The province has been rolling out universal pre-primary for 4-year-olds since 2017 and the play-based program is now available at about 200 sites, with about 4,500 students registered.

Pre-primary students at 56 of those sites will have access to school buses this September. At 40 sites, they’ll have access to the province’s before-and-after program, which is run in a collaboration with the regulated child-care sector.

Education Minister Zach Churchill made the announcement Tuesday, saying families had requested the changes.

“We just want to make this a more feasible option for people,” Churchill said in an interview after the announcement. “This is about removing barriers.”

Churchill did not have an estimate of how many more children would be able to access pre-primary because of the change.

The cost to the province for expanding the before-and-after program is yet to be determined. Churchill said the province currently spends about $1 million annually, most of which covers subsidies for families that make less than $70,000 per year.
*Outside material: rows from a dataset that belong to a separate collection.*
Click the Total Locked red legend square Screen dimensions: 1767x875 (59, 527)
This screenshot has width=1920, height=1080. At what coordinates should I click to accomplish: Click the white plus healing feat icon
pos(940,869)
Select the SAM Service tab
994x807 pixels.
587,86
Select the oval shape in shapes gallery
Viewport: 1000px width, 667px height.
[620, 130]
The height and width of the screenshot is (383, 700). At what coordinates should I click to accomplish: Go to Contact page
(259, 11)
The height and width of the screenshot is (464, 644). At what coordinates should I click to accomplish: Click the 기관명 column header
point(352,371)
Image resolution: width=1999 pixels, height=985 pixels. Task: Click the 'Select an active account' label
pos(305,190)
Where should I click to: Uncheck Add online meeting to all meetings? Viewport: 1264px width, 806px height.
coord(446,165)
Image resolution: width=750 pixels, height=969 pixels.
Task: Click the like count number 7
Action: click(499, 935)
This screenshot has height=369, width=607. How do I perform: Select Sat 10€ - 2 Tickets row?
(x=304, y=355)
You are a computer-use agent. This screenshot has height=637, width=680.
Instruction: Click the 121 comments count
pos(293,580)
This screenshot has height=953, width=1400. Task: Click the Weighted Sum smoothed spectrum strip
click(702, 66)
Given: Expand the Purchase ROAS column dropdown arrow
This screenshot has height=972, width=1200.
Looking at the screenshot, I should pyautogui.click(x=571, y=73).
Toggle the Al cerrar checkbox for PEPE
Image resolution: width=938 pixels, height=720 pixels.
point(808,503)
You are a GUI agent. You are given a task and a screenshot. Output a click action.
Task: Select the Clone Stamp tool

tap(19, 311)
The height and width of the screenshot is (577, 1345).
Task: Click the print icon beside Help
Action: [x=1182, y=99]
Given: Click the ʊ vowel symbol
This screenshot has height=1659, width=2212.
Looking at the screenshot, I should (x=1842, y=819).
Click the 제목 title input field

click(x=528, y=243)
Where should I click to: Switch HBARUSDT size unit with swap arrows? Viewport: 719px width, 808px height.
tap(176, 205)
Depending on the service provider, families pay $15 to $22 per day for the program. With the maximum subsidy, the cost for families drops to $4 per day.

Busing for pre-primary students won’t cost the province any additional money this year because the service will only be offered where there’s space on existing buses.

Churchill said his department focused on areas with the greatest need for busing, which is rural Nova Scotia.

Halifax pre-primary students won’t have access to busing until fall 2020, a time when there could also be a change in the service provider.

Churchill announced in June that the Halifax Regional Centre for Education was pulling the plug on its contract with Stock Transportation after widespread complaints.

Stock’s current deal will end next spring, and a tender has been issued for a new contract or multiple contracts to take its place.

“In Halifax we want to make sure that this is part of tender and we don’t want to add to an already challenging situation with busing in HRM,” Churchill said about the decision not to offer busing to pre-primary students in Halifax this year.

NDP education critic Claudia Chender welcomed Tuesday’s announcement.

“Our primary criticism from the jump has been that (pre-primary) was poorly planned and hastily rolled out,” the Dartmouth MLA said in an interview.

Churchill’s latest changes, according to Chender, could fix accessibility problems that critics started pointing out when pre-primary was first announced three years ago.